Data preparation and data wrangling, Part 2 (yippee, bring your lasso)


129617657In Part 1 of this two-part series, I defined data preparation and data wrangling, then raised some questions about requirements gathering in a governed environment (i.e., ODS and/or data warehouse). Now – all of us very-managed people are looking at the horizon, and we see the data lake. How do we manage THAT?

As data lake usage continues to grow, we may need to modernize our thoughts around different types of data and how it should be managed. The definition of data management, consequently, will take on some new aspects. For example, data in the data lake may not be checked for quality or integrated with other data, but may not be used for governmental and/or external reporting.
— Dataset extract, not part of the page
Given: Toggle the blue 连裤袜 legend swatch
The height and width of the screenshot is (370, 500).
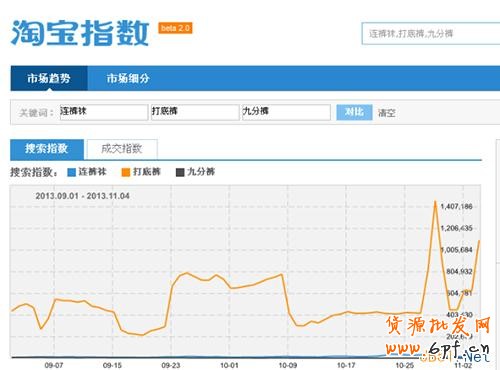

That’s a rule that can be put in place… So, yep data lake: here we come!

Here are some other thoughts:

  • Data lakes may be used as a staging area for data discovery.
  • Data lakes must have a pattern of ELT where technical metadata is prevalent and easily exposed.
  • Data lakes are only used for raw, unformatted data to glean business knowledge that will be applied to the operational application, operational data store and the data warehouse.
  • Data lakes are not used for compliance reporting.

Data scientists spend up to 80% of their time formatting data for their specific needs. Does that change in the data lake environment? This implies that everyone does not need the data the same way (sorry, my IT friends). Governance, usage monitoring and metadata are all areas of concern on our new data lake platforms. We need to be actively involved in the implementation and use of the data lake. This will help in the long run.

For example, why write a ton of Java code (hello, 1999) for data manipulation to maintain? How would I even find metadata to do impact analysis for change or enhancement? All of these are questions your organization needs to address.

Just remember – some data is not meant to be lassoed. Some data should be governed based on requirements.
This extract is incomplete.